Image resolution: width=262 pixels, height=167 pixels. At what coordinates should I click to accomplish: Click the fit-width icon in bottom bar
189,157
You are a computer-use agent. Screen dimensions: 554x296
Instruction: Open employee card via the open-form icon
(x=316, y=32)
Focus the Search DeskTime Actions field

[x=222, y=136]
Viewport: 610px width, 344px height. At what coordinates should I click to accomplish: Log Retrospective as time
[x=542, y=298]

------------------------------------------------

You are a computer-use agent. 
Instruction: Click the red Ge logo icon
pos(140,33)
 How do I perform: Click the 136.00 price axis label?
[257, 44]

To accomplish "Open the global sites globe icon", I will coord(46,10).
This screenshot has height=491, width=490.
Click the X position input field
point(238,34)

------------------------------------------------

EXERCISE GOAL |
Every line of the listing that includes "agent" must be shown.

OUTPUT OF THE TASK |
You are a computer-use agent. Screen dimensions: 554x296
You are a computer-use agent. 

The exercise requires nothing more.